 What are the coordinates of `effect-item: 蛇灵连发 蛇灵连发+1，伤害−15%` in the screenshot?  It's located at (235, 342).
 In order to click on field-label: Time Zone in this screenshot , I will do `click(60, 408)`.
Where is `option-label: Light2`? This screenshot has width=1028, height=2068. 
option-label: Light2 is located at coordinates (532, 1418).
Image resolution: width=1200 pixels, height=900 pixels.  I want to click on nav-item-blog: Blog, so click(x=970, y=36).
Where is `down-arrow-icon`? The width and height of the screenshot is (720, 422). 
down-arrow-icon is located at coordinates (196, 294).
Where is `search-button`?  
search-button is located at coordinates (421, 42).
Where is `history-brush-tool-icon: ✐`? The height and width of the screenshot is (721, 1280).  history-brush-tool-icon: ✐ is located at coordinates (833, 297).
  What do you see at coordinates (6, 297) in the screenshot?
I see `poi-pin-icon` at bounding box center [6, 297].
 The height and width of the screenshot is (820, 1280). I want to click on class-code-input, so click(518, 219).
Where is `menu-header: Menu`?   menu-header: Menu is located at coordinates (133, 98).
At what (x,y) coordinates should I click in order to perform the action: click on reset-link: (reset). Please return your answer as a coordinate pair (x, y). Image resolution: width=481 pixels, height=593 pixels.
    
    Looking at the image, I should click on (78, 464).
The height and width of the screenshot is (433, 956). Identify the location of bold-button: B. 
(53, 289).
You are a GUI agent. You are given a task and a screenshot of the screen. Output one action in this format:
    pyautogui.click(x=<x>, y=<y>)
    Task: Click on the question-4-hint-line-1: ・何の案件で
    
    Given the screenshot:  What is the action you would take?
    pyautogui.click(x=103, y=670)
┄┄┄┄┄┄┄┄┄┄
Lay out the records, from their first line to the line with "option-label: Light2 is", as a Markdown table with the columns Row and Line, skipping any blank lines.

→ Your response
| Row | Line |
|---|---|
| 1 |  What are the coordinates of `effect-item: 蛇灵连发 蛇灵连发+1，伤害−15%` in the screenshot?  It's located at (235, 342). |
| 2 |  In order to click on field-label: Time Zone in this screenshot , I will do `click(60, 408)`. |
| 3 | Where is `option-label: Light2`? This screenshot has width=1028, height=2068.  |
| 4 | option-label: Light2 is located at coordinates (532, 1418). |